WHAT THIS TASK INVOLVES: Nothing in the records may be dropped. Retype them all exactly.

### RECORDS PROVIDED

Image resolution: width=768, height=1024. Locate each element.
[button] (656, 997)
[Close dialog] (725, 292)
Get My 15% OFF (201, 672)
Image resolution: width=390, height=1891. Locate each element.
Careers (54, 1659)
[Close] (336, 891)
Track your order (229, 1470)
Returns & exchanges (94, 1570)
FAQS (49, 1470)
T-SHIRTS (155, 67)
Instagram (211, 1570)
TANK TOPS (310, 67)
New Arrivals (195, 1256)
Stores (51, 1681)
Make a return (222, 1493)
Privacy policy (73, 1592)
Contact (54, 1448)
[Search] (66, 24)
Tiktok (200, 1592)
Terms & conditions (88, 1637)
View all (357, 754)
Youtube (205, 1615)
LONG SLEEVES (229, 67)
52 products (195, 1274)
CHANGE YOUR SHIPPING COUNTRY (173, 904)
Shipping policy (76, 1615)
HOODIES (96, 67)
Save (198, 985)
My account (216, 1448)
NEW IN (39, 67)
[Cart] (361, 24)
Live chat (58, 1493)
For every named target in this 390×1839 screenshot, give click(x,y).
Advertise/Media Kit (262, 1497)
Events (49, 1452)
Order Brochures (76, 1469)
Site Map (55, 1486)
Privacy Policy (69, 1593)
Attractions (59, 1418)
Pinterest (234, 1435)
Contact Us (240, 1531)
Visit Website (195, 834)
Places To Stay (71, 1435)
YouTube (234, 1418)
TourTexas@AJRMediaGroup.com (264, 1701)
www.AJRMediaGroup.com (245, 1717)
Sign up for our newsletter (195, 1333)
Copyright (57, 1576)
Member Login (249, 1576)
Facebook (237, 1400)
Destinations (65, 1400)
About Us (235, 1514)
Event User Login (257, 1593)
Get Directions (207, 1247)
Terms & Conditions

######

ANSWER TO THE EXERCISE:
Image resolution: width=768, height=1024. Locate each element.
[button] (656, 997)
[Close dialog] (725, 292)
Get My 15% OFF (201, 672)
Image resolution: width=390, height=1891. Locate each element.
Careers (54, 1659)
[Close] (336, 891)
Track your order (229, 1470)
Returns & exchanges (94, 1570)
FAQS (49, 1470)
T-SHIRTS (155, 67)
Instagram (211, 1570)
TANK TOPS (310, 67)
New Arrivals (195, 1256)
Stores (51, 1681)
Make a return (222, 1493)
Privacy policy (73, 1592)
Contact (54, 1448)
[Search] (66, 24)
Tiktok (200, 1592)
Terms & conditions (88, 1637)
View all (357, 754)
Youtube (205, 1615)
LONG SLEEVES (229, 67)
52 products (195, 1274)
CHANGE YOUR SHIPPING COUNTRY (173, 904)
Shipping policy (76, 1615)
HOODIES (96, 67)
Save (198, 985)
My account (216, 1448)
NEW IN (39, 67)
[Cart] (361, 24)
Live chat (58, 1493)
For every named target in this 390×1839 screenshot, give click(x,y).
Advertise/Media Kit (262, 1497)
Events (49, 1452)
Order Brochures (76, 1469)
Site Map (55, 1486)
Privacy Policy (69, 1593)
Attractions (59, 1418)
Pinterest (234, 1435)
Contact Us (240, 1531)
Visit Website (195, 834)
Places To Stay (71, 1435)
YouTube (234, 1418)
TourTexas@AJRMediaGroup.com (264, 1701)
www.AJRMediaGroup.com (245, 1717)
Sign up for our newsletter (195, 1333)
Copyright (57, 1576)
Member Login (249, 1576)
Facebook (237, 1400)
Destinations (65, 1400)
About Us (235, 1514)
Event User Login (257, 1593)
Get Directions (207, 1247)
Terms & Conditions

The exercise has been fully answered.